Every year, zettabytes of data are transferred over the Internet. Managing, processing, and storing the data can be a really complex task and requires cutting-edge tools. Many tools can be used, but two technologies that are almost essential to every modern data pipeline: Kafka and Snowflake.

If you are planning to stream a large amount of data, Kafka is usually the best choice. Scalability, reliability, low latency and popularity are reasons why Kafka stands out. Kafka is by far the most popular event streaming platform and a go-to for many cases when it comes to streaming data.

Since you need to process and store the data somewhere, Snowflake is one of the top contenders for that.  If you are wondering why Snowflake is so popular, look at the user satisfaction – it’s over the roof. Snowflake took most of the drawbacks and oversights that other data storage solutions had and addressed it. Probably the most important feature is having the storage and compute separately scaled. 

What is Kafka Connect, and why did we decide to use it?

Kafka Connect is a tool for scalably and reliably streaming data between Apache Kafka and other data systems. It provides streaming integration between Kafka and other data sources or sinks, enabling seamless data movement and transformation. Kafka Connect uses connectors to ingest data into Kafka topics or export data from Kafka topics to external systems.

Kafka Connect is made for use cases like this.

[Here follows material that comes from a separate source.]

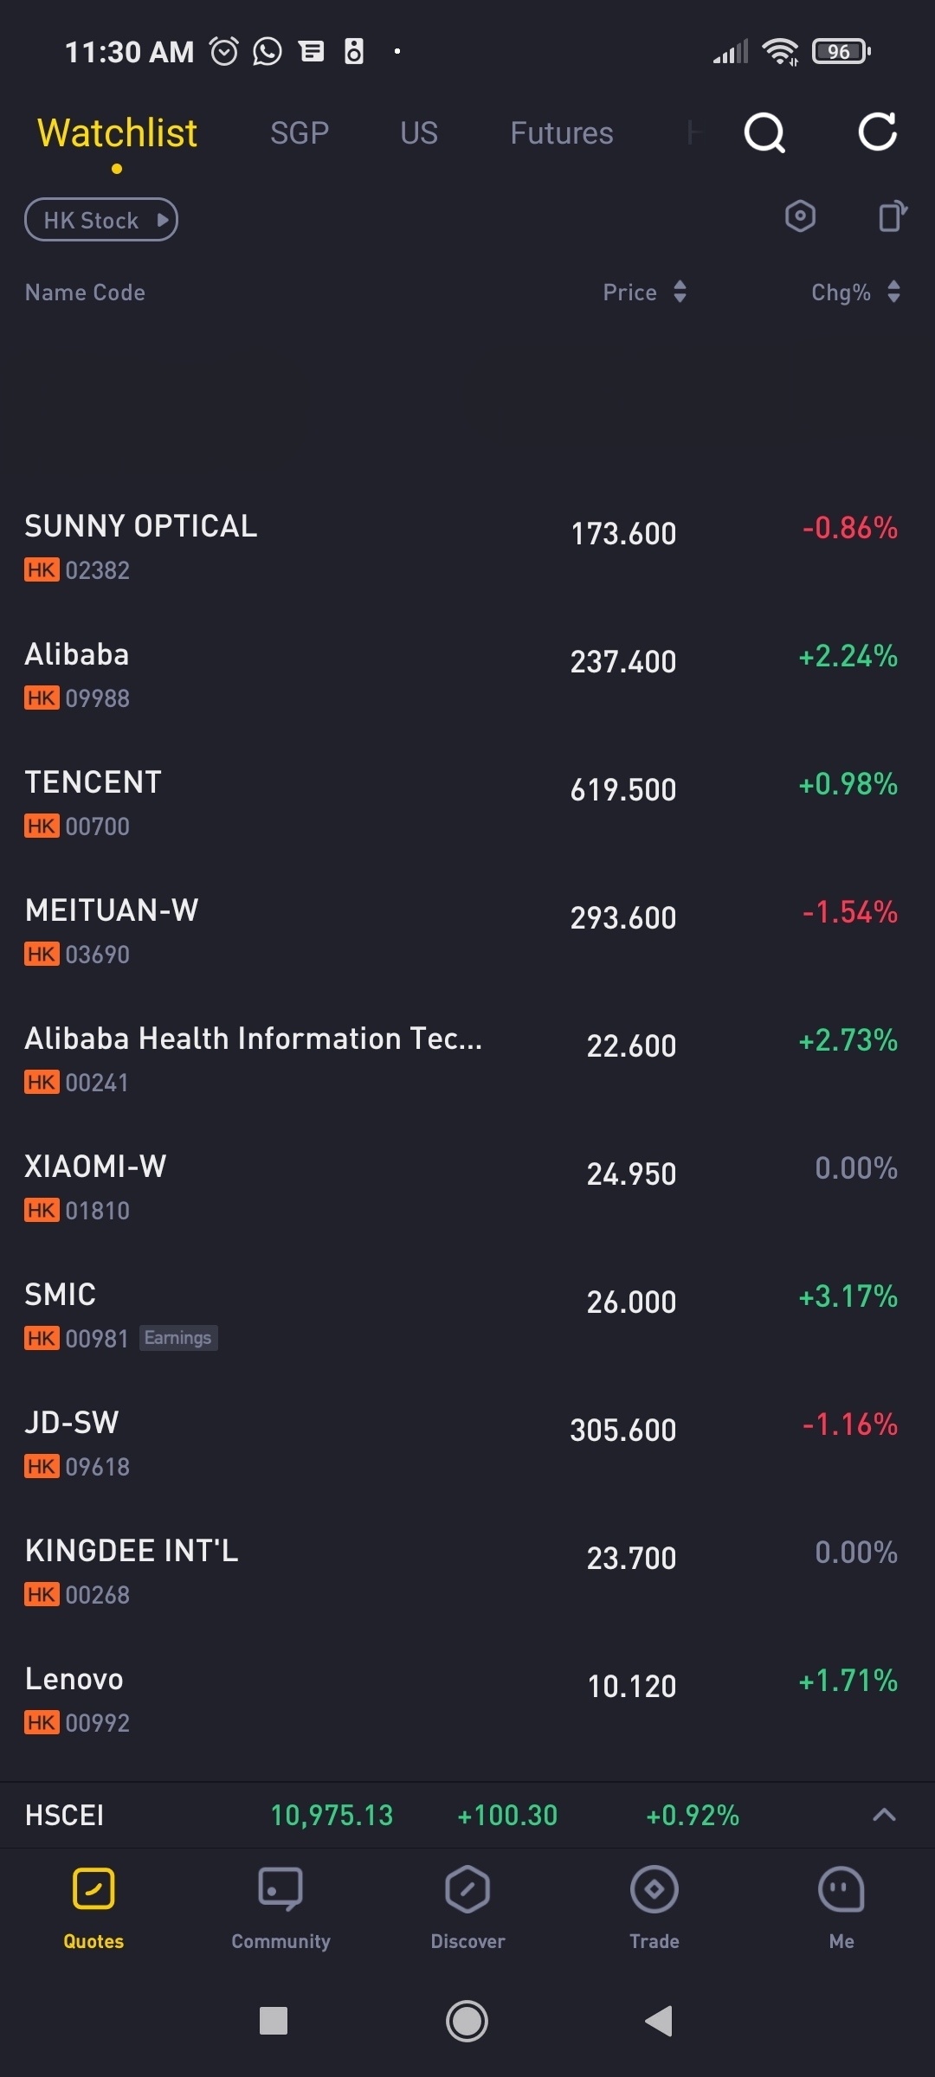The image size is (935, 2077).
Task: Open the search magnifier icon
Action: [764, 133]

Installing Kafka Connect and choosing the correct mode

If you search for Kafka Connect, you will see that there is no download link. That is because Kafka Connect is not a standalone tool; it is bundled with the main Kafka installation. If you communicated with Kafka from the command line before, you probably used one of the scripts from the bin directory like kafka-topics.sh. Two more scripts that are used for Kafka Connect are in the same directory as the kafka-topics.sh script. Those two scripts are for two different modes, standalone and distributed:

  1. connect-standalone.sh – Only runs one node of Kafka Connect and saves all the configs, offsets, and statuses locally. If the node goes down, all Kafka Connect processes are down.

This is okay for testing but should not be used in production as it is neither reliable nor fault-tolerant. 

  1. connect-distributed.sh – Runs a cluster of Kafka Connect nodes. Saves all configs, offsets and statuses in specific Kafka topics designated for Kafka Connect. If one node goes down, another node will take over the workload from that node.

The connect-standalone.sh script can be used for testing, but connect-distributed.sh should be used for production.

Kafka Connect components

There are a few Kafka Connect components, but the most important for us are:

  1. Connectors (sink and source)
  2. Converters (including transforms)
  3. Dead Letter Queue (DLQ)

If you are new to Kafka Connect, you may be confused about the difference between connectors and converters

Connectors

Connectors, as the name says, connect your Kafka Connect cluster to a specific source/destination. In our case, that will be Snowflake, but it can also be HDFS, S3, Elasticsearch, and many more.

There are two types of connectors:

  1. Source Connectors – Take the data from a source and send it to Kafka topic(s). In the diagram below, we can see how it would look if we wanted to take files from S3 and publish them to a Kafka topic.Kafka Connect
  2. Sink Connectors – Take the data from Kafka topic(s) and send it to a destination. In the diagram below, we can see how it would look if we wanted to take messages from a Kafka topic and store them in Snowflake.Kafka Connect

Converters

Converters are the most confusing component to set up because it’s easy to misunderstand and misconfigure them. Since Kafka messages are just bytes, converters translate data between the internal data format used by Kafka Connect and the format specific to the source or sink connector. When we store messages in Kafka topics they will always get serialized, even if we do not specify the serialization format. The Kafka producer will use the String serializer by default to serialize the message and save it to a topic as an array of bytes. Usually, you will use serialization formats like Avro or Protobuf for more complex pipelines. Since we are using both connectors and converters, let’s refer to them together as a Kafka Connect system to make it less confusing.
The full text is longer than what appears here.